(PROBLEM TO SOLVE):
Word for word, please copy the line containing "The width and" and all lines after it in the entries below, and only those, leaving every picture out.

··· INPUT

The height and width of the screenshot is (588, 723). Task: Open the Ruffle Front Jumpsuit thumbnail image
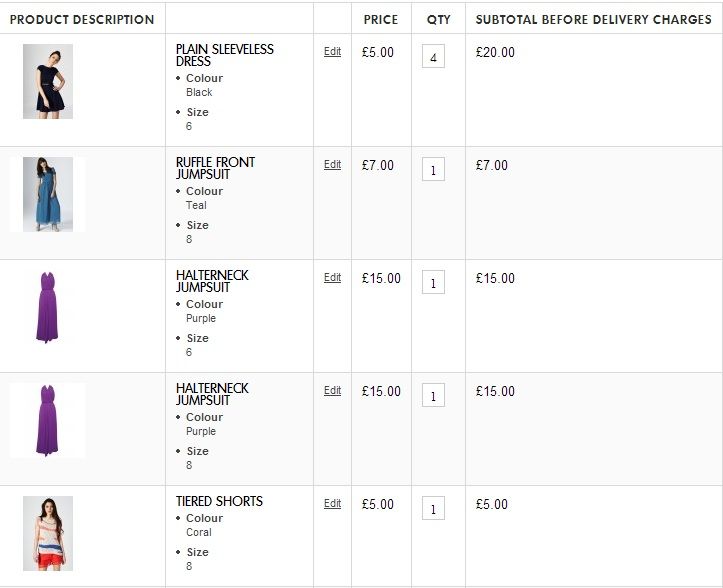click(48, 194)
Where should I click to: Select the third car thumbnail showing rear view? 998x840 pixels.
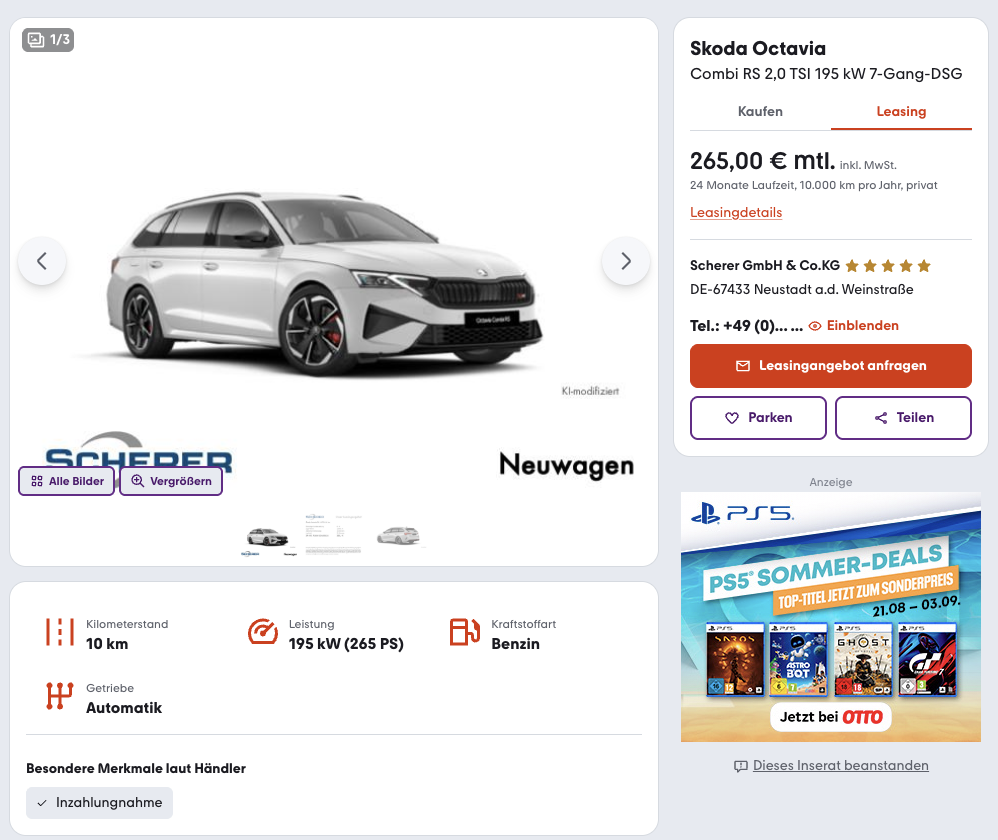click(398, 536)
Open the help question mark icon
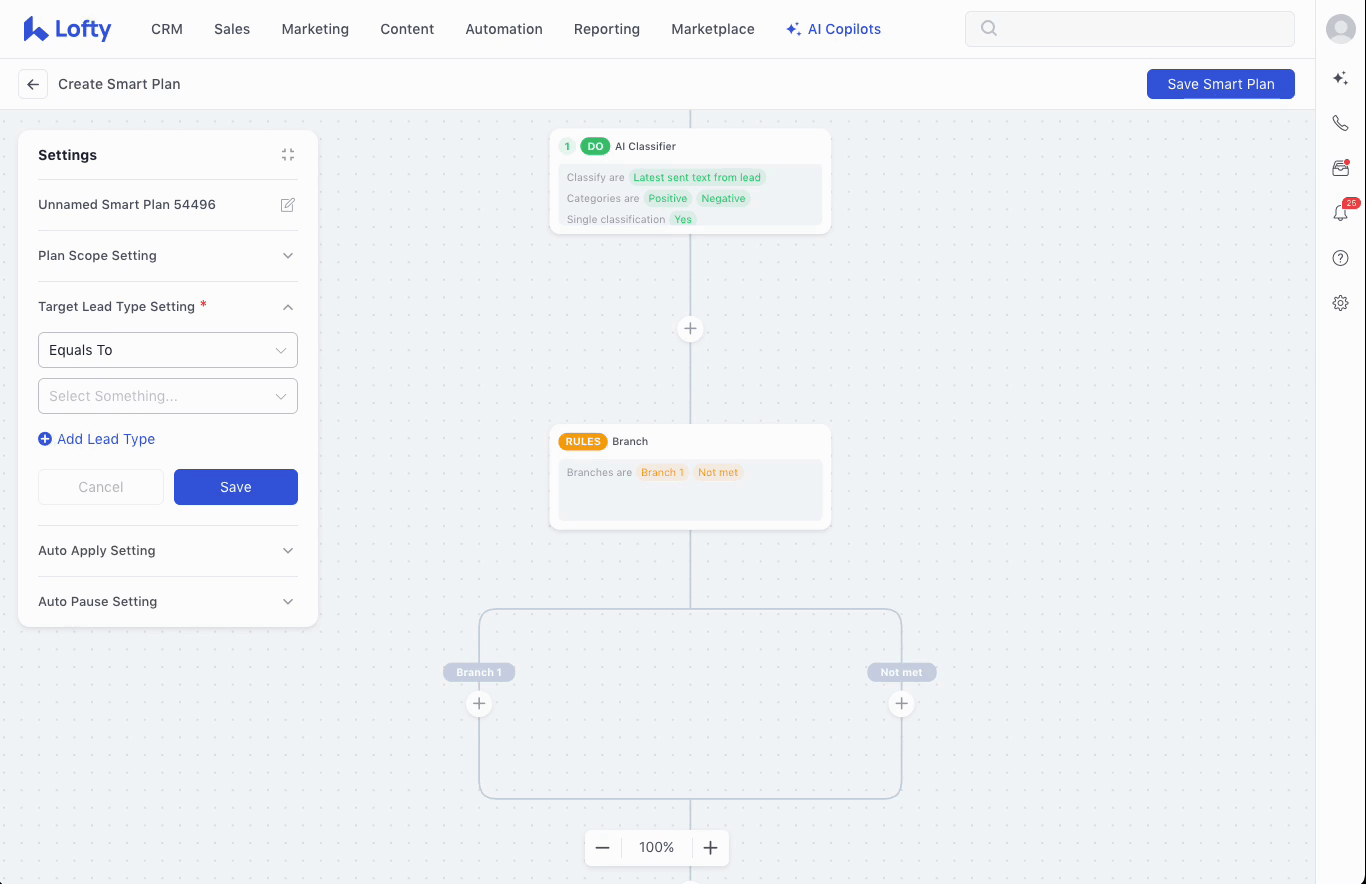Image resolution: width=1366 pixels, height=884 pixels. tap(1340, 258)
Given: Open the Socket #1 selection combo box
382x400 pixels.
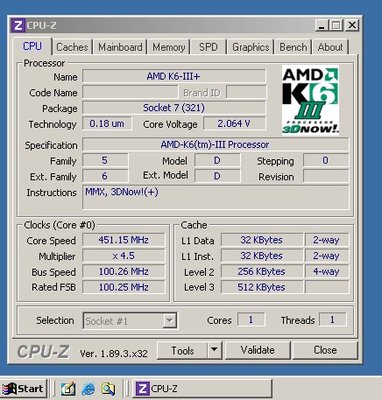Looking at the screenshot, I should click(x=130, y=321).
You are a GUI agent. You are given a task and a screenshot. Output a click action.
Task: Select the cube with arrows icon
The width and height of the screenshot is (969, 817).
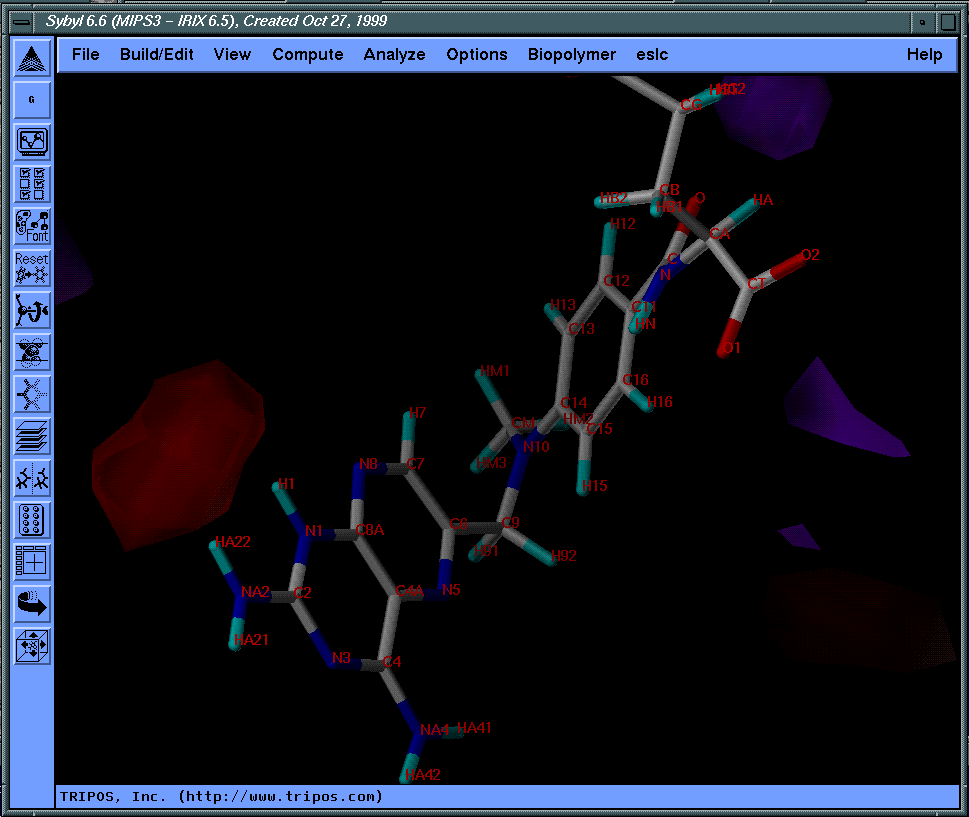click(33, 646)
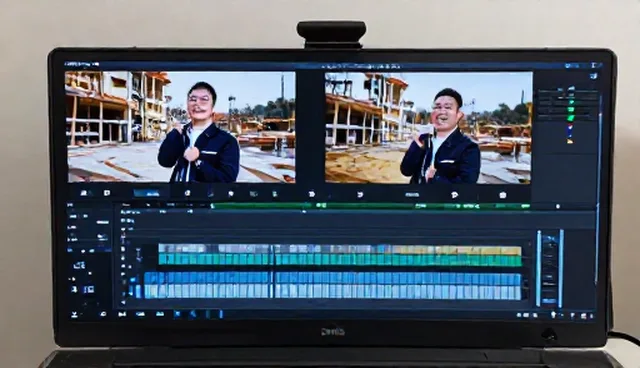Viewport: 640px width, 368px height.
Task: Select the blue audio clip track
Action: pos(332,278)
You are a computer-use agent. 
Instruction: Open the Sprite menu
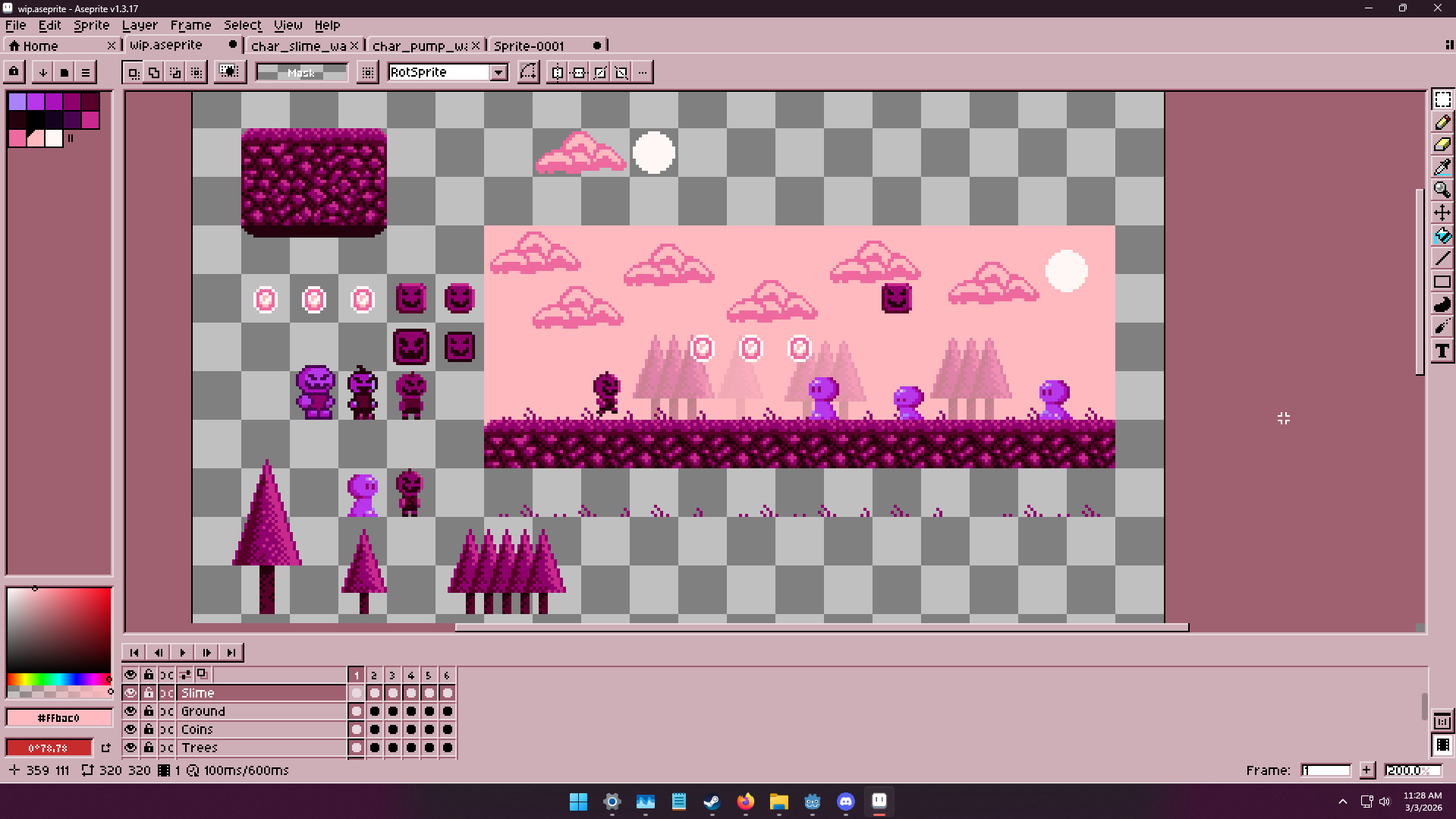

······

(YOUR SOLUTION):
The width and height of the screenshot is (969, 817).
click(33, 646)
Viewport: 640px width, 368px height.
Task: Select the blue audio clip track
Action: pos(332,278)
You are a computer-use agent. 
Instruction: Open the Sprite menu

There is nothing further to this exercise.